START MATERIAL FOR THE TASK
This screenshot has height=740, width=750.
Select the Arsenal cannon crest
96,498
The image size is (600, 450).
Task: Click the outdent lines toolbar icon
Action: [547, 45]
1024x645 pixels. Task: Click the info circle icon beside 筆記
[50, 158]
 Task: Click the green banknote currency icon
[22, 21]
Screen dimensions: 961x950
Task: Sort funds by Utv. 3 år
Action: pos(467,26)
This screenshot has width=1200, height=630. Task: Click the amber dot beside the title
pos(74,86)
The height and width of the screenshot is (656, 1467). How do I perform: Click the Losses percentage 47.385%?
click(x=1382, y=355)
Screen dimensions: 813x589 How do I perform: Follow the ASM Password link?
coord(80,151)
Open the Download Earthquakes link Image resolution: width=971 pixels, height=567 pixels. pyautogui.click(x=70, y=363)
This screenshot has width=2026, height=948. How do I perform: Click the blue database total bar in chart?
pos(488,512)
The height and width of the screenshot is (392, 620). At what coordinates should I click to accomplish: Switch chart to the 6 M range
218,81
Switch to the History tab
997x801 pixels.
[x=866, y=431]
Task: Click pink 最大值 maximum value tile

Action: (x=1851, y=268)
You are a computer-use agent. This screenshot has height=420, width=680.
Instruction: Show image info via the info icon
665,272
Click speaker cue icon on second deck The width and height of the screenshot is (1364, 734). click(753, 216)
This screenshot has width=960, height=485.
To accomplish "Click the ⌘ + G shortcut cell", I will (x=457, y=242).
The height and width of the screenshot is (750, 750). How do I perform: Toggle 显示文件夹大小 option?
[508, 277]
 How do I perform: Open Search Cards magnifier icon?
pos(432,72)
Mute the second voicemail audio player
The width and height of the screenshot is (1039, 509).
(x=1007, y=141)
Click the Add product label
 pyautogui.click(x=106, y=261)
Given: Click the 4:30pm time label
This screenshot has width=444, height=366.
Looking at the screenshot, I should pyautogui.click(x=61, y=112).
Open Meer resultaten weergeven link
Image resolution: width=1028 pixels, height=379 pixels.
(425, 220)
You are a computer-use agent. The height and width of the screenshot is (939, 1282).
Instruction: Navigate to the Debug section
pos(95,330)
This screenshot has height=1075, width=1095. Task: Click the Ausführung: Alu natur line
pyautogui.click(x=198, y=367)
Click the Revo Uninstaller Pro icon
END MATERIAL FOR THE TASK
#### ACTIVITY:
Exactly the lines from the one holding "Instruction: Navigate to the Debug section" through the end of the records above are to be returned, and nothing else.

#### RESPONSE AREA:
Instruction: Navigate to the Debug section
pos(95,330)
This screenshot has height=1075, width=1095. Task: Click the Ausführung: Alu natur line
pyautogui.click(x=198, y=367)
Click the Revo Uninstaller Pro icon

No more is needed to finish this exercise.